### PROBLEM DETAILS
Turn every line of the listing below into a numbered list, skipping any blank lines. Leave the pictures out of your answer.

(Pointing target data)
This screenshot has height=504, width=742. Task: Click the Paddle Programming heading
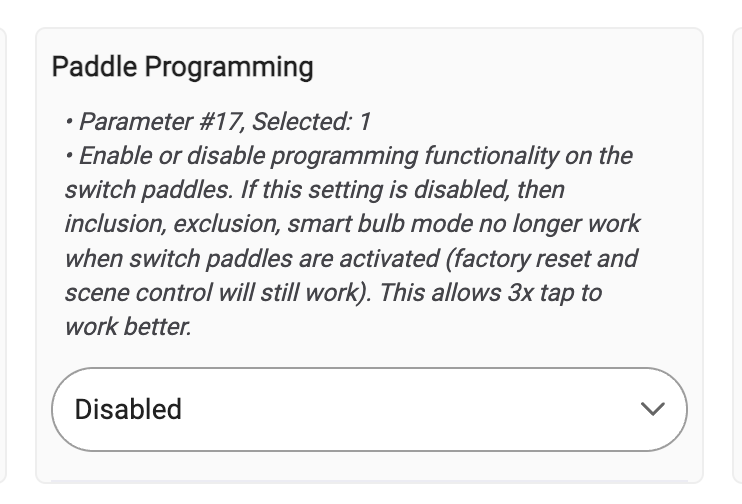click(182, 67)
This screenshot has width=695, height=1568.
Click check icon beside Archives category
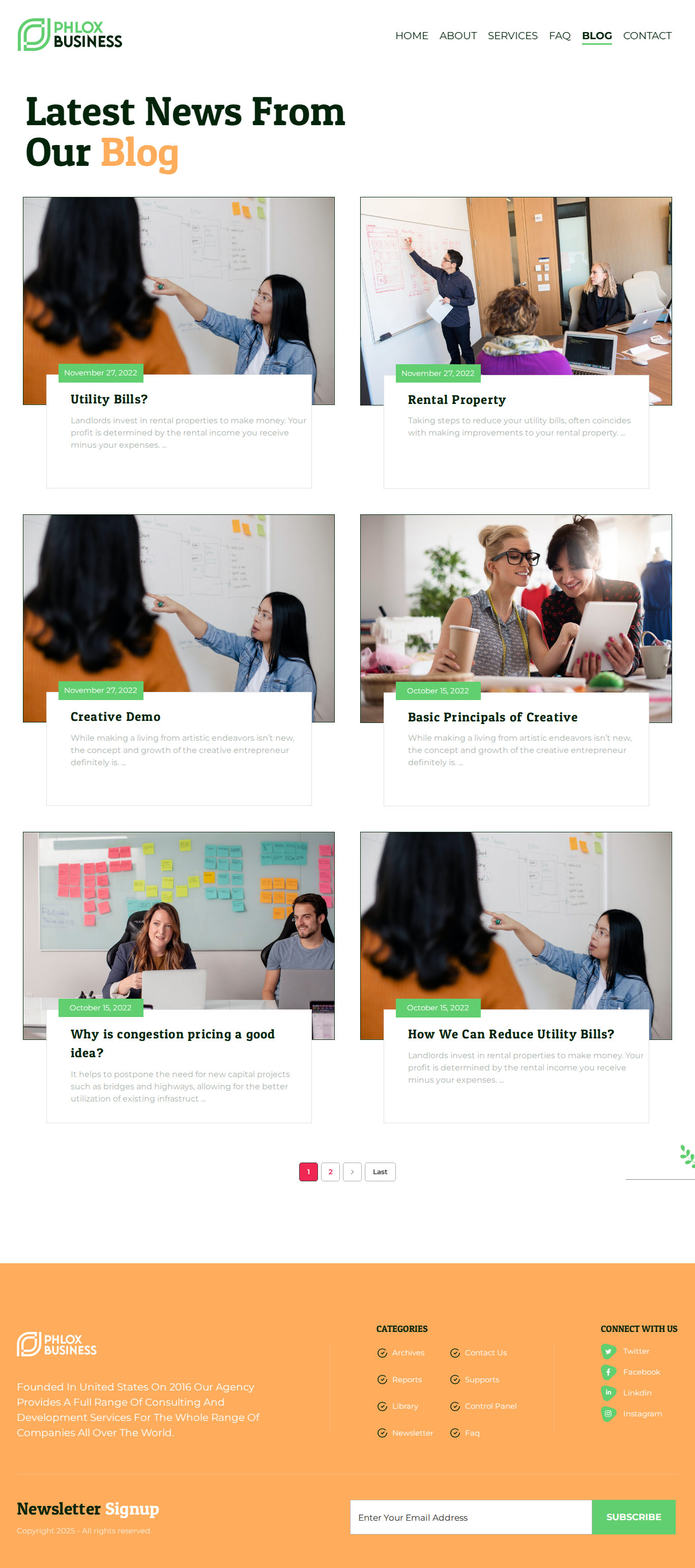(x=382, y=1353)
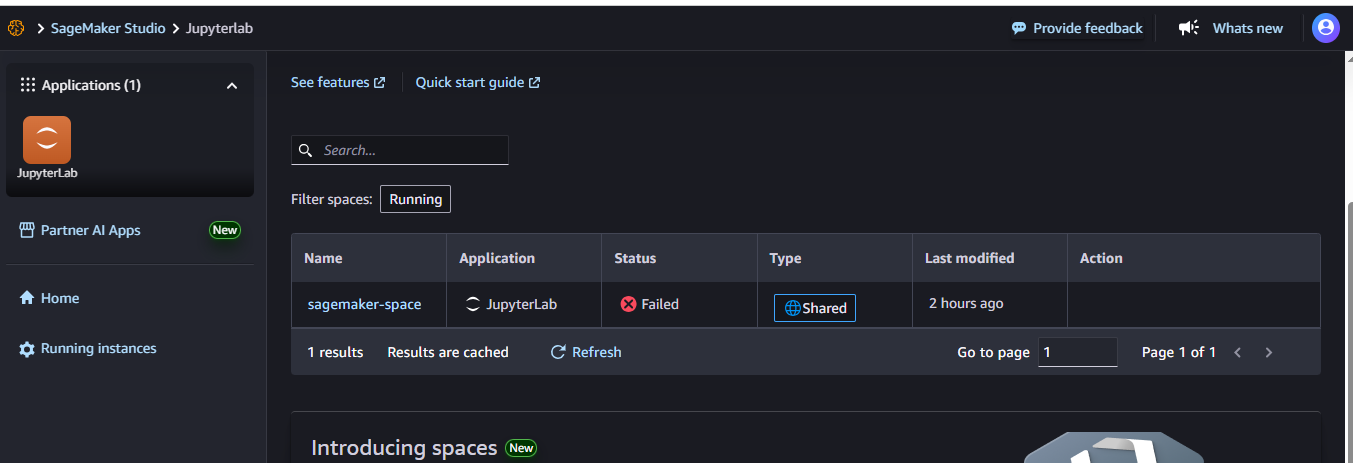1353x463 pixels.
Task: Click the Refresh icon below table
Action: coord(559,352)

### WRITTEN ANSWER
1. This screenshot has height=504, width=742. Task: Click the Paddle Programming heading
2. click(182, 67)
3. This screenshot has width=695, height=1568.
4. Click check icon beside Archives category
5. (x=382, y=1353)
6. 1353x463 pixels.
7. Task: Click the Refresh icon below table
8. Action: coord(559,352)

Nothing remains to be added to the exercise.